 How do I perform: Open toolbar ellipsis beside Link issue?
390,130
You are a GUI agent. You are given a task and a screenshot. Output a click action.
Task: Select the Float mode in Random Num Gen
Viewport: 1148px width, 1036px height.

___

HOW TO COMPLETE THIS TASK:
All entries should be transcribed verbatim.

RESULT OF THE EXERCISE:
 How do I perform: Open toolbar ellipsis beside Link issue?
390,130
You are a GUI agent. You are given a task and a screenshot. Output a click action.
Task: Select the Float mode in Random Num Gen
Viewport: 1148px width, 1036px height.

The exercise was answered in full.